=== Excerpt to read ===
Erkmen’s variously sized panels featured a spectrum of tertiary colors picked from a paint catalogue, including Dix Blue, India Yellow, Manor House Gray, Pink Ground, Farrow’s Cream, Nancy’s Blush, and Churlish Green. The gallery assembled a painting crew to apply varnish to the panels’ corners, while white edges highlighted the fractures. Meanwhile, the show’s title crystallized the gesture of presenting a gallery’s walls as artworks, not once, but twice—the tongue-in-cheek insistence perhaps alluding to Istanbul’s construction craze.
“I insist” continued Erkmen’s modus operandi of introducing as little new material as possible in art spaces, and using what is available in a venue to make a statement about it; yet this time around, particularly compared to the more critical and skeletal Kıpraşım Ripple, the exhibition felt ornamental, its surface-oriented works much more decorative.
===
* _Objective 1_
In the passage about Erkmen's exhibition, what did the gallery's painting crew apply to the panels' corners?
* _Objective 2_
Continue the passage about Erkmen's "I insist" exhibition, picking up after its final sentence.
=== Listing ===
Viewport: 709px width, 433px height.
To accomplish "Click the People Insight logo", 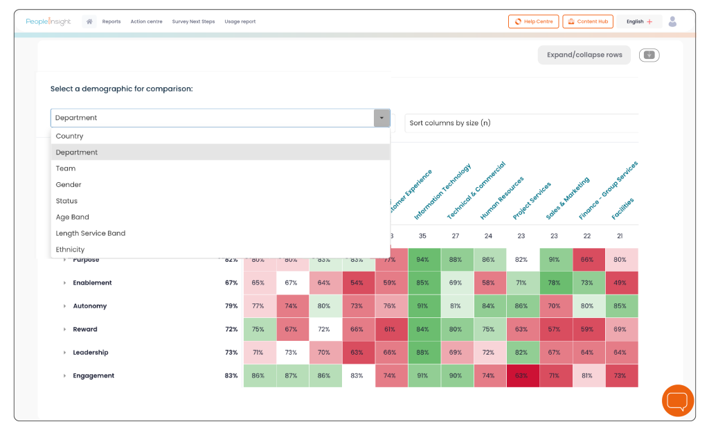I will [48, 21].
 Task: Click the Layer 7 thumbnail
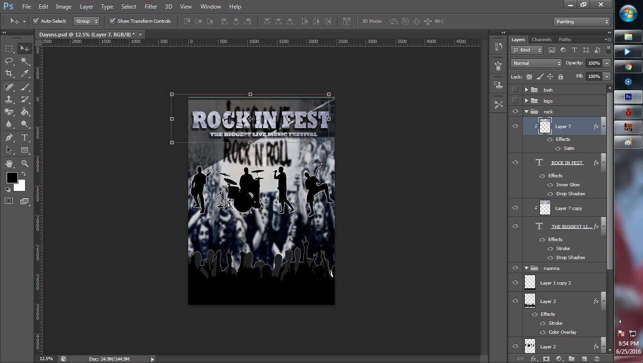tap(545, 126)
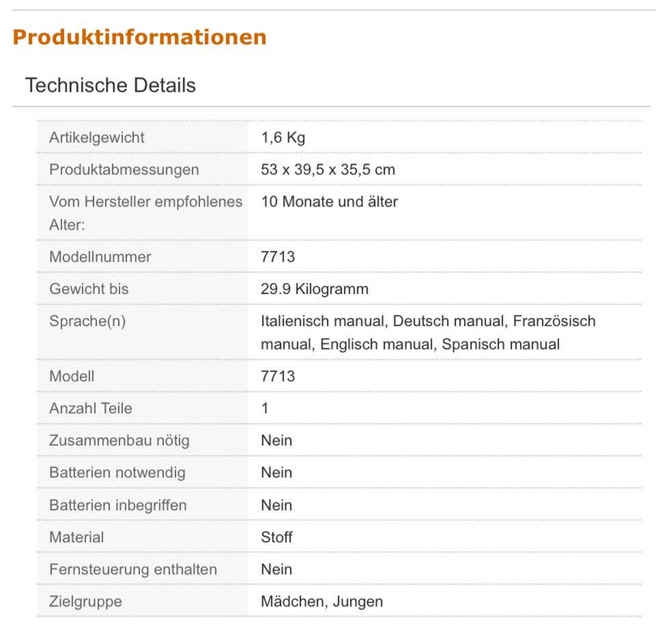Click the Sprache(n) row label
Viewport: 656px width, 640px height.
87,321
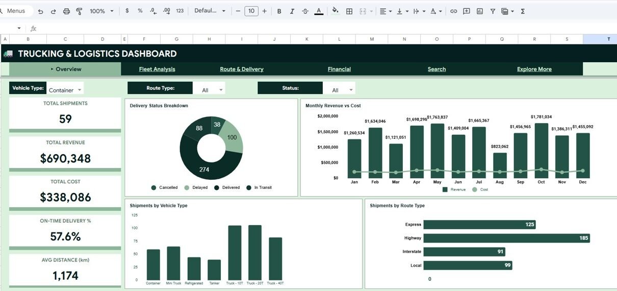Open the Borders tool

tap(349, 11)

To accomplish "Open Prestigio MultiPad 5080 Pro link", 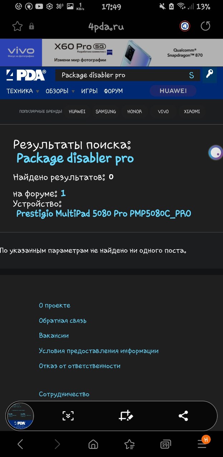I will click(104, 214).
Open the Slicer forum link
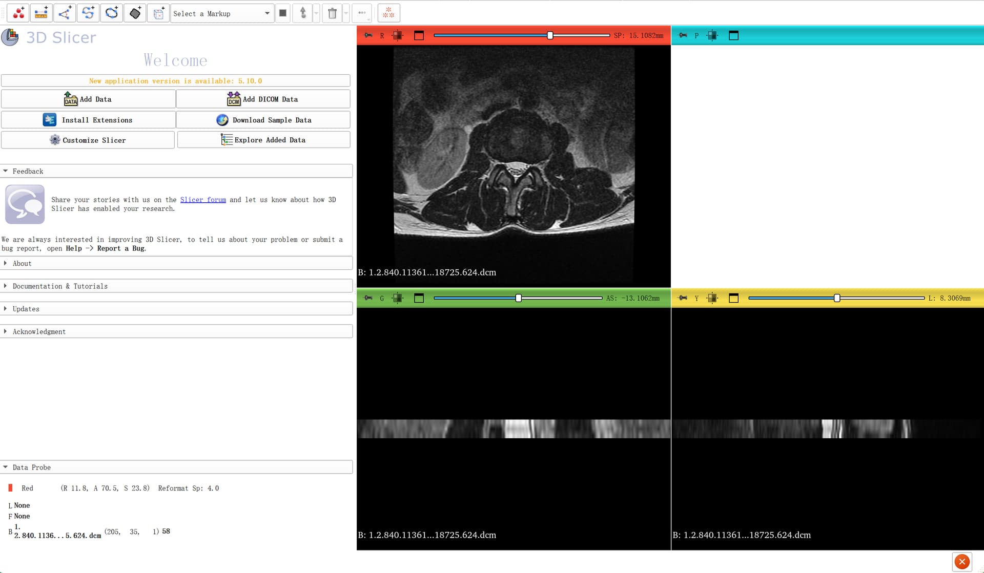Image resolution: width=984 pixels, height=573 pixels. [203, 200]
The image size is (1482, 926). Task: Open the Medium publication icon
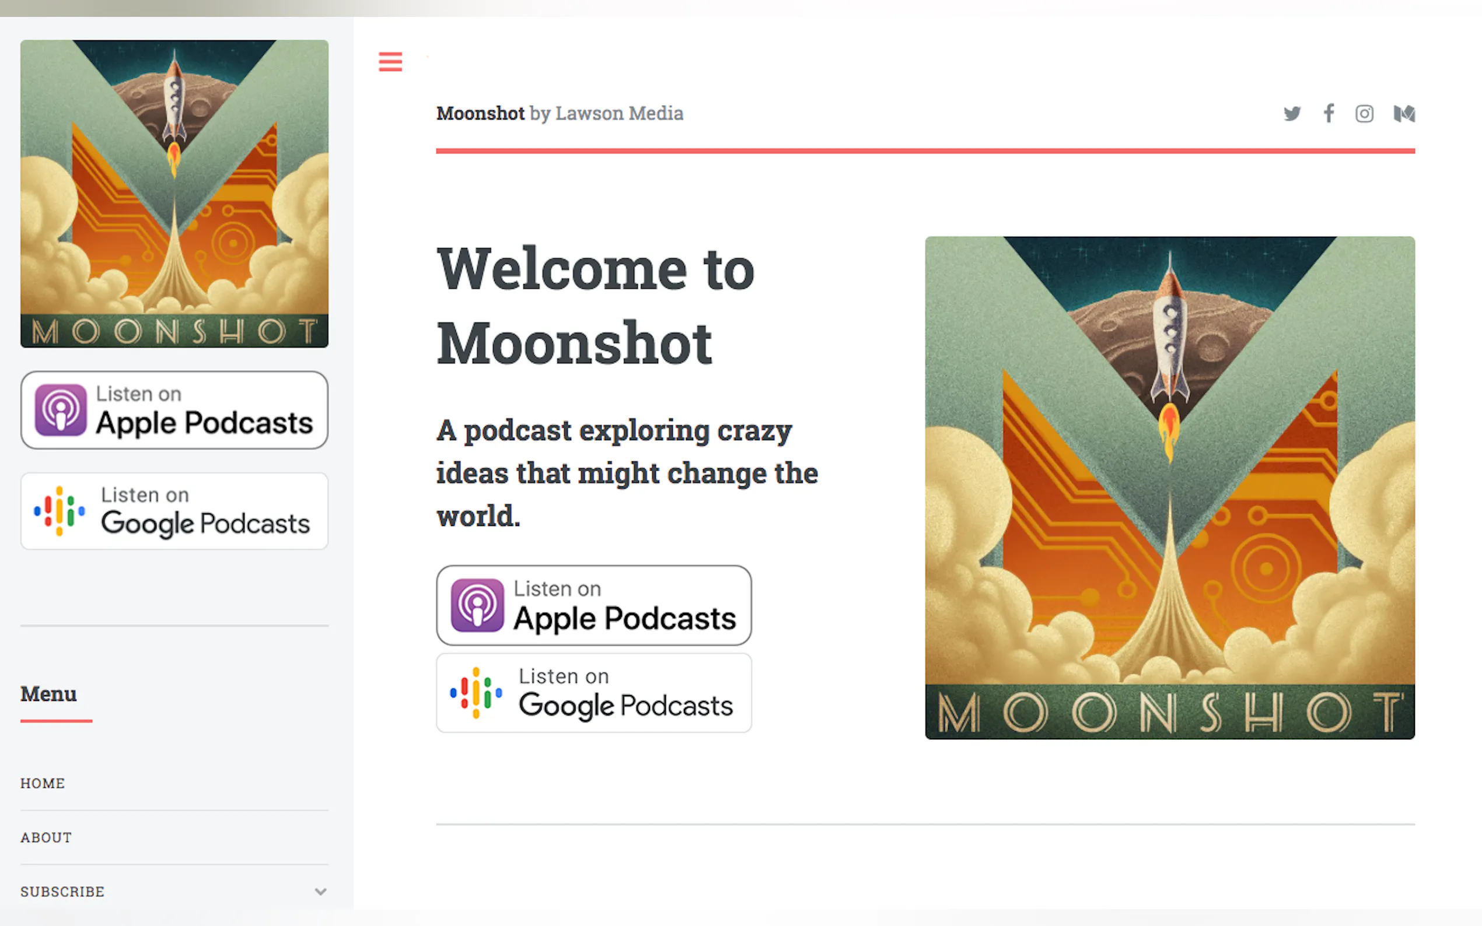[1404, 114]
===
* _Response 1_
Varnish

* _Response 2_
In Dirimart’s smaller gallery, a single panel, Studio Green, was presented adjacent to Scrolling (2021), a fourteen-minute, single-channel video that scrolls through the artist’s multifarious works, collapsing and simplifying her career into pixelated fragments. A nonchronological, non-thematic stream of consciousness, the video offers a meandering view of Erkmen’s practice, occasionally pausing on a work that may have taken years to realize before abruptly jumping to another. The somewhat self-aggrandizing video had a whiff of marketing ploy, as if intended to bolster the critical air of the nearby work by showing evidence of all Erkmen’s past accomplishments. Viewers could also connect this endless scroll to that of the phone screen, which offers limitless things to capture our attention without necessarily giving them meaning. In its best light, the video is a fleeting autobiographical document that compares the movement of our constantly screen-tapping fingers with Erkmen’s protean artistic practice. The decorative air of those wall panels, like so many pleasing Pantone swatches arranged in an Instagram carousel, found their echo in Scrolling, which likewise let viewers feel they had consumed or understood something without needing to do much.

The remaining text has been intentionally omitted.